── Dataset entries

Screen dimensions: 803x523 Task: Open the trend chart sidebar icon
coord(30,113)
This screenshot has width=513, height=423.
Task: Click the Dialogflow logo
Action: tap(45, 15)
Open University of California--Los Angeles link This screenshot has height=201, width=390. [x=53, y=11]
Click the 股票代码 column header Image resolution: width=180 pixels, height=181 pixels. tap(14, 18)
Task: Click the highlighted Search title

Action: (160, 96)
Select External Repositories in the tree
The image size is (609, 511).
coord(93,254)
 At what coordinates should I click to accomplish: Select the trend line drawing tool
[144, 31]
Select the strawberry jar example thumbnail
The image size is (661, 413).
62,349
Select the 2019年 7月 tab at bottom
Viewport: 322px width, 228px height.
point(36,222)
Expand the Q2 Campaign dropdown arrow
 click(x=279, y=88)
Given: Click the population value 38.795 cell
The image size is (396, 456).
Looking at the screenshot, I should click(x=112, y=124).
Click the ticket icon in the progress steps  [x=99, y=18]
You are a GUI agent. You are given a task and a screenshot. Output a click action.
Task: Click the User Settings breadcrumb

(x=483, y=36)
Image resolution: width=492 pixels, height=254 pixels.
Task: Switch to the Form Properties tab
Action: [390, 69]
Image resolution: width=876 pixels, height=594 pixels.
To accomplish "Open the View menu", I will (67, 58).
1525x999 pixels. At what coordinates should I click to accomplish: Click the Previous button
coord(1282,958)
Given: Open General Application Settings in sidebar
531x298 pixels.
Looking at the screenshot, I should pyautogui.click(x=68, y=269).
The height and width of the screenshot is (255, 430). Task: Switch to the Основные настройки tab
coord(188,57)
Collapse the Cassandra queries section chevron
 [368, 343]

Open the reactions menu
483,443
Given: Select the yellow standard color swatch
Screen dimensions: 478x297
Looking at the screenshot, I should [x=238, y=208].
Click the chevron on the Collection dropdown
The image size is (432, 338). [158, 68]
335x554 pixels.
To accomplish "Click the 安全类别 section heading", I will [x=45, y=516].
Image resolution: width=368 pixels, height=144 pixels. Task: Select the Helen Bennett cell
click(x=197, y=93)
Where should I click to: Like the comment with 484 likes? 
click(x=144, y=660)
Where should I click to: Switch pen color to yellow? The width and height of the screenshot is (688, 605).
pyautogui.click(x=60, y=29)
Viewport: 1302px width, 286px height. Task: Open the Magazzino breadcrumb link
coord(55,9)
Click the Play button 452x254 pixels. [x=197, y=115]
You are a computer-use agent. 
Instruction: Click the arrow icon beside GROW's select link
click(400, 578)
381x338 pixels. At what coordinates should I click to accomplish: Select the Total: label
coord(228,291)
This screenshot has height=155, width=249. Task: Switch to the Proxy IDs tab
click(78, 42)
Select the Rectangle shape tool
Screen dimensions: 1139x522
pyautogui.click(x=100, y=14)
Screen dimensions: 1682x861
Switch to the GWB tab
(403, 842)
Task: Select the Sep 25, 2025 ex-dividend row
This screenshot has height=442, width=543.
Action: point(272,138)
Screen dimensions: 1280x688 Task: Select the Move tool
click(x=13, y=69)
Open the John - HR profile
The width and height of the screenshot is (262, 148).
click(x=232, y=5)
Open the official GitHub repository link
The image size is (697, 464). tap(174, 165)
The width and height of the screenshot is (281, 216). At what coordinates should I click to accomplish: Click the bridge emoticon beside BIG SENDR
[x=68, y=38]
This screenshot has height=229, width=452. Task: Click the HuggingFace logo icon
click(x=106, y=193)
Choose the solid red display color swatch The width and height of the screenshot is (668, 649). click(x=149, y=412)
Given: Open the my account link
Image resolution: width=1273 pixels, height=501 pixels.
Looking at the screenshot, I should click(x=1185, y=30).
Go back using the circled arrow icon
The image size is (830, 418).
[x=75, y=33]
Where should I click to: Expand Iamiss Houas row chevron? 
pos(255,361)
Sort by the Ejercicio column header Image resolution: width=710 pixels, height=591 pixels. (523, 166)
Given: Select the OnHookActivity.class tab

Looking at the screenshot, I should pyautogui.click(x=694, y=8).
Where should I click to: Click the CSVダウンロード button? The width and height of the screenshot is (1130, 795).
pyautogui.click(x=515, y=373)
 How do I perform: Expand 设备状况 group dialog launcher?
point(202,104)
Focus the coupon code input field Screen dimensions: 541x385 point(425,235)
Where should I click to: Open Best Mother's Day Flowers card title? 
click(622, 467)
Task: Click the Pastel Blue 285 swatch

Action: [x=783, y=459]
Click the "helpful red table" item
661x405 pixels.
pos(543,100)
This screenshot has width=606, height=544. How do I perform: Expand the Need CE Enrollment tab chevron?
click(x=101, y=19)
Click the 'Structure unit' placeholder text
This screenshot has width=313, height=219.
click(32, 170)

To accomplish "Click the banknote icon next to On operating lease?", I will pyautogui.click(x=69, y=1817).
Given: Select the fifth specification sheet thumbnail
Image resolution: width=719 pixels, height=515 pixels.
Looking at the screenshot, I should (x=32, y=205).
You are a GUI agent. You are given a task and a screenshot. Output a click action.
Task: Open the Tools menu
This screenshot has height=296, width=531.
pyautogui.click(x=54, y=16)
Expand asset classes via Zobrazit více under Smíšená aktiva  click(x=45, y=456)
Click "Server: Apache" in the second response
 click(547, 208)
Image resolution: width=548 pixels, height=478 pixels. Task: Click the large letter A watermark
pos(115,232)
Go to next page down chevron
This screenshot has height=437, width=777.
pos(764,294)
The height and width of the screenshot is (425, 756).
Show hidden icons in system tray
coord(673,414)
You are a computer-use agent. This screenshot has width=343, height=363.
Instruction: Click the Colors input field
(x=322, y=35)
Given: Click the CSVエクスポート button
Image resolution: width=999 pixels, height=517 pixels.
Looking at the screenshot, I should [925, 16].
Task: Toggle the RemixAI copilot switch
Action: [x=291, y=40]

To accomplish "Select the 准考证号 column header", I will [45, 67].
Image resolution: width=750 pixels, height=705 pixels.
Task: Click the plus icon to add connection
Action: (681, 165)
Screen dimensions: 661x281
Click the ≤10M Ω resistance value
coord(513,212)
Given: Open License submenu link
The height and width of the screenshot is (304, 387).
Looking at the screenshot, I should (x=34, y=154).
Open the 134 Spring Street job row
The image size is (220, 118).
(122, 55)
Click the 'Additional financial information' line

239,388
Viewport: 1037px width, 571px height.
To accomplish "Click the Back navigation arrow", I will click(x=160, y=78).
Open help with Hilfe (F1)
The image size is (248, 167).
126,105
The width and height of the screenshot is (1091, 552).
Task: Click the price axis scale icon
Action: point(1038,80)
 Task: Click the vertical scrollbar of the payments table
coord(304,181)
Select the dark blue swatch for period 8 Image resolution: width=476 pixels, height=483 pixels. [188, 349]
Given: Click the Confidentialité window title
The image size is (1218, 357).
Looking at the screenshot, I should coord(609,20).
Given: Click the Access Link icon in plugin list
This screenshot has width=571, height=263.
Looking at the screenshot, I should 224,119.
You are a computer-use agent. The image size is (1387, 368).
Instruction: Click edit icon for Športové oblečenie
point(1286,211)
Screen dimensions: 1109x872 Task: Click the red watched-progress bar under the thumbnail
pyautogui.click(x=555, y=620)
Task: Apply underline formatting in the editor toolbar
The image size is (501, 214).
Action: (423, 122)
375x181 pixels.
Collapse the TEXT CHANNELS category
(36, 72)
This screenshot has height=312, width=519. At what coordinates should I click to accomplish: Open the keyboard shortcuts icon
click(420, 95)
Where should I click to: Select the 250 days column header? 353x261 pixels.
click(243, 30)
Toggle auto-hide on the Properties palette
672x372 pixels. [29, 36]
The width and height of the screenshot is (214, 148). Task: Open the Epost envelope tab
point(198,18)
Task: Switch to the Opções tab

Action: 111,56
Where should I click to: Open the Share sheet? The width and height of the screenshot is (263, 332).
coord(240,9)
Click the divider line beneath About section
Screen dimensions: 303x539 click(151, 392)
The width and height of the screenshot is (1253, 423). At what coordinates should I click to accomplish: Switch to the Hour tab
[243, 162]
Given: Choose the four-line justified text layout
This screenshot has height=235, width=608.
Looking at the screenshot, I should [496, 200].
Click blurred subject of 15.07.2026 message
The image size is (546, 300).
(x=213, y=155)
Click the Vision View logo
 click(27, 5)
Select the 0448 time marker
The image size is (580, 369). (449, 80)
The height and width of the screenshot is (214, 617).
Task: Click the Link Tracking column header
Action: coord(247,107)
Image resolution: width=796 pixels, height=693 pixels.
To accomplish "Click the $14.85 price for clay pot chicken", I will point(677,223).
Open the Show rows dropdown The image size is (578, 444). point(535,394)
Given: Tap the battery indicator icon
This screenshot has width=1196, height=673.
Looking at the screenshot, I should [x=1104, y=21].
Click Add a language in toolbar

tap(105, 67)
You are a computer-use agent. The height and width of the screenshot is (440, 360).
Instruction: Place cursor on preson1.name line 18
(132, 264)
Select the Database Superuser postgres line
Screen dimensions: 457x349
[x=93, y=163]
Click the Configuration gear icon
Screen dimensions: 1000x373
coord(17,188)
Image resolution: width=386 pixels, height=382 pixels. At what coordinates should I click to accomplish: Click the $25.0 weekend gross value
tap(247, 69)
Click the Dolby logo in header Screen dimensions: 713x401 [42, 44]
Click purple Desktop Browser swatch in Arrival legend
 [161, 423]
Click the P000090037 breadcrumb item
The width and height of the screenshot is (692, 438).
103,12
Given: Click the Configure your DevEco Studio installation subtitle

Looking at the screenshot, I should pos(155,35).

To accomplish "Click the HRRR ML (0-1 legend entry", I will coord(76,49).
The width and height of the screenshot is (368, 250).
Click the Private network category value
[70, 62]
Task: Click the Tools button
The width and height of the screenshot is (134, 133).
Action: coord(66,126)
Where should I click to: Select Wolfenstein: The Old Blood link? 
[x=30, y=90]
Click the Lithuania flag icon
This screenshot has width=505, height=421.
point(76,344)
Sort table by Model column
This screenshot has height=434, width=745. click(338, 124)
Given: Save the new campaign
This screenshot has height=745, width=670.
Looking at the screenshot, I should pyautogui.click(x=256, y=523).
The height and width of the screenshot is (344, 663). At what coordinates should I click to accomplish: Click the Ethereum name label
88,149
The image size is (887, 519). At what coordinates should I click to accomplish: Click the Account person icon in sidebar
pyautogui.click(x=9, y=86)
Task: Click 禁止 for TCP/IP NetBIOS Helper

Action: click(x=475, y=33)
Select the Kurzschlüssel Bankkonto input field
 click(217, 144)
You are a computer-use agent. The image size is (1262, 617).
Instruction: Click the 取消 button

────

- _What is needed_
Find the lines in the records that contain the word "Choose", then copy every one of them.

- _Response area_
Choose the solid red display color swatch The width and height of the screenshot is (668, 649). click(x=149, y=412)
Given: Choose the four-line justified text layout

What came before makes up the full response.